Jakub Kindl Jersey  Darius Slayton Womens Jersey  Artwork Women in the Garden by Claude Monet | PAH

Artwork Women in the Garden by Claude Monet

Claude Monet (1840-1926) was the leader of the Impressionist group of painters, which took its name from one of his paintings (“Impression, Sunrise” painted in 1872). His “Women in the Garden” is of an earlier date, 1866-7, but it is notable for displaying Monet’s lifelong fascination with the effects of light and the way that it changes the colours of what one sees. That is the essence of Impressionism, which Monet and his fellow artists were to develop in the years ahead.

Monet spent the summer of 1866 at Ville d’Avray near Paris, renting a house with his mistress Camille Doncieux, and it was in the garden of that house that he conceived and painted most of “Women on the Garden”. All the four women in the painting are Camille, in different poses and wearing differently coloured and patterned dresses. However, the faces of the women are not well defined, as they are not intended to be portraits.

Monet preferred to paint in the open air as much as possible, which is how he was able to observe the effects of light and shade so accurately, but the painting in question was completed in his studio over the winter.

It is a huge canvas, measuring some eight and a half feet by six and a half feet, and this posed a problem for the artist when at work in the garden. He solved the difficulty of gaining access to all parts of the canvas by digging a trench in the ground, into which the canvas was lowered, and rigging it to a pulley system so that it could be raised and lowered to a convenient height as required.

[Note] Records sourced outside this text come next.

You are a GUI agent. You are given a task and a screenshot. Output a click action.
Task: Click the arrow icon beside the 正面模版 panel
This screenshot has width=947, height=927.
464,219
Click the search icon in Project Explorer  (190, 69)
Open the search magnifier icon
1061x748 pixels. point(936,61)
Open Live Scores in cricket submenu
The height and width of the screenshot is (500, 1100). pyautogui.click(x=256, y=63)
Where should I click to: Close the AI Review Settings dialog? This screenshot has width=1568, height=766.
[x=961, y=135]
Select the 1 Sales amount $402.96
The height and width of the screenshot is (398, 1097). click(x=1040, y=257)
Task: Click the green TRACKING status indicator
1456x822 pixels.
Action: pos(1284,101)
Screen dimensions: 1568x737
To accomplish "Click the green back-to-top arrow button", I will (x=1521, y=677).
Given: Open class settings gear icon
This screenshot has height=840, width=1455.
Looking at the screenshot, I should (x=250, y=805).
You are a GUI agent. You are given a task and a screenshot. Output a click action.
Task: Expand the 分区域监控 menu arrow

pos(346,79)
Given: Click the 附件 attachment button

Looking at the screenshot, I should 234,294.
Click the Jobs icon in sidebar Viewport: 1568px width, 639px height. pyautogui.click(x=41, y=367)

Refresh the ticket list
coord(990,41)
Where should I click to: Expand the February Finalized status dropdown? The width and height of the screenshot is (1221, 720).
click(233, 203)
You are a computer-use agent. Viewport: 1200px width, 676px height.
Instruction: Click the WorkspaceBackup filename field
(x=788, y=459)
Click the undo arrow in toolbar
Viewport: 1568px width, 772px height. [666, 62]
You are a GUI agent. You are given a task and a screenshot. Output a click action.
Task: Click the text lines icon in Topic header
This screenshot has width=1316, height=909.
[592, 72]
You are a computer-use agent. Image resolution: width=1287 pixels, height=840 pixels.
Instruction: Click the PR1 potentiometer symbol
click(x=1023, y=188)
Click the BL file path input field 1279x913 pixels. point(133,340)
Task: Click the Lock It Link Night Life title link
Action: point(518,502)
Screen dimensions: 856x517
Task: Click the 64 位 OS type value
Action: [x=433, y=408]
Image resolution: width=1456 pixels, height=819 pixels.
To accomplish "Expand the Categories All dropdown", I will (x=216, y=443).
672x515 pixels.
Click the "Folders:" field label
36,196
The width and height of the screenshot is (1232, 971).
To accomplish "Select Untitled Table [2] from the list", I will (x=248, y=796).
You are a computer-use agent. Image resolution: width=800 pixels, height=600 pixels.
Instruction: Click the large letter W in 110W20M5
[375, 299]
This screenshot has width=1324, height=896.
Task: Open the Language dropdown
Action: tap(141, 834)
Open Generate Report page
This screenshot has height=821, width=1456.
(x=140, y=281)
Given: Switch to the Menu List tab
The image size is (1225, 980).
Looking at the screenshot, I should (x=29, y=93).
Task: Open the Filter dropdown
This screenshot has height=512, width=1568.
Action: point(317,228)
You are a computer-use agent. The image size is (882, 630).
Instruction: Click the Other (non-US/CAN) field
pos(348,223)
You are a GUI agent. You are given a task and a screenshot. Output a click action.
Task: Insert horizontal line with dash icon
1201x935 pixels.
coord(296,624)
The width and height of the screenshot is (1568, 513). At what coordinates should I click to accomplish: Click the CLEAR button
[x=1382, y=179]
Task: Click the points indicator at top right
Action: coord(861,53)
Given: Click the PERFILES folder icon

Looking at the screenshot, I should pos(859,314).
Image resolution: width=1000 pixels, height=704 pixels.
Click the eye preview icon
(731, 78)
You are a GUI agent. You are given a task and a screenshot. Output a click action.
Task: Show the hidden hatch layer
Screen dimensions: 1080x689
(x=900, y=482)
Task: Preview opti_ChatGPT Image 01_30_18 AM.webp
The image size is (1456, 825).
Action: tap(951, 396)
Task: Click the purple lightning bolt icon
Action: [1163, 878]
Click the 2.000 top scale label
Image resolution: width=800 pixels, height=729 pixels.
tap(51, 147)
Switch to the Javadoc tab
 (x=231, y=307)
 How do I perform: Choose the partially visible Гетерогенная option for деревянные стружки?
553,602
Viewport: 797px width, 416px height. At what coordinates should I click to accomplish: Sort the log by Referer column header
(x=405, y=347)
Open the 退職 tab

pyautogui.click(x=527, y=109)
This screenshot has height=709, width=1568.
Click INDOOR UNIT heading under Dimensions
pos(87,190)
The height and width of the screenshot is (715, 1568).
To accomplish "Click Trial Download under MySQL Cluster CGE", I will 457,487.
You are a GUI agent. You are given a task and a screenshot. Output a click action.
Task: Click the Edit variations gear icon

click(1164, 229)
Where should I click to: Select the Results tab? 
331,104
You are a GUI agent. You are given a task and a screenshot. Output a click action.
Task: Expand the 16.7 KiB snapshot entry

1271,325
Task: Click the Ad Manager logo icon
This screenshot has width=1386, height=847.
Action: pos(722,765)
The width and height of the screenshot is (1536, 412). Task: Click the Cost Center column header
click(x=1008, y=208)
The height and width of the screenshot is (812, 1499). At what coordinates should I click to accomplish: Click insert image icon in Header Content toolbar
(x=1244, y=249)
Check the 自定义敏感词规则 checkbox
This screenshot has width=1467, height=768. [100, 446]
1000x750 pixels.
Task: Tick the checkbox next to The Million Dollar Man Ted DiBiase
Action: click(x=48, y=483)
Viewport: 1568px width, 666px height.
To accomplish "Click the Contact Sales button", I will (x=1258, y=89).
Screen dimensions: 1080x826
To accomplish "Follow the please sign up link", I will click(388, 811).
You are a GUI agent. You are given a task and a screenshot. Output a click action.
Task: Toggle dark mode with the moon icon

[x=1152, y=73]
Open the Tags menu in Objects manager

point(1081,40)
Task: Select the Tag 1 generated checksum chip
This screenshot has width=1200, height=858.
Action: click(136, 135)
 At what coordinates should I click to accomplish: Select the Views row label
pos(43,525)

The scene is a study of the effect of sunlight as it filters through the leaves of trees. The women’s dresses are light and summery, full-length and voluminous. There is therefore plenty of surface area to catch the light or be thrown into shade. There is extra detail in the roses that grow on a bush in the background or are held in bouquets by two of the women.

The woman nearest to the viewer is sat (presumably on a chair), shielding her face with a parasol. The shaded tone of her skin and the top of her dress contrasts with the bright light on the rest of her dress (except where its folds produce shadows) and the flowers she is holding and looking at.

Two women, dressed in green and brown, stand to the left. They are mostly in shade, but a few rays of sunlight have clearly penetrated the foliage of the tree that reaches up through the centre of the painting and these dapple the dresses with small patches of lighter colour. The fourth woman, slightly further back and to the right, has her back to the full sun, which shines brightly off her mostly white dress and brings out the brilliant red colour of her hair as she reaches out to the roses on the bush.

The sun also picks out some of the tree leaves in brighter green, as well as casting a shadow that falls over part of the pathway, the lower portion of the dress of the woman seated in the foreground, and the longish grass on which she is sitting.

In all these instances, Monet has captured perfectly the effects of light and shade, because he has painted precisely what he saw, no more and no less. Despite what some people might think, there is nothing slapdash or careless about Impressionism, even though it is common to place the words “vague” and “impression” side by side. The Impressionist ideal is one of precision and accuracy, as what the artist places on the canvas is exactly what he sees and not some conventional image of what people might suppose that they see.

At the time that Monet painted “Women in the Garden” he was extremely hard up, which was one reason why he could not afford to employ any models other than Camille, who came from an impoverished background herself. One reason why he finished the work indoors is that the details of the dresses were taken from magazine illustrations, because neither he nor Camille could have afforded anything as luxurious.

The painting was turned down for exhibition at the 1867 Salon partly because of the visible brushstrokes that it contains, which were considered to demonstrate its unfinished nature. One member of the jury was determined that art of this nature was to be deplored, declaring: “Too many young people think of nothing but continuing in this abominable direction. It is high time to protect them and save art!”

The painting was bought by Monet’s friend and fellow artist Frédéric Bazille, to help Monet financially. It is now in the collection of the Musée d’Orsay, Paris.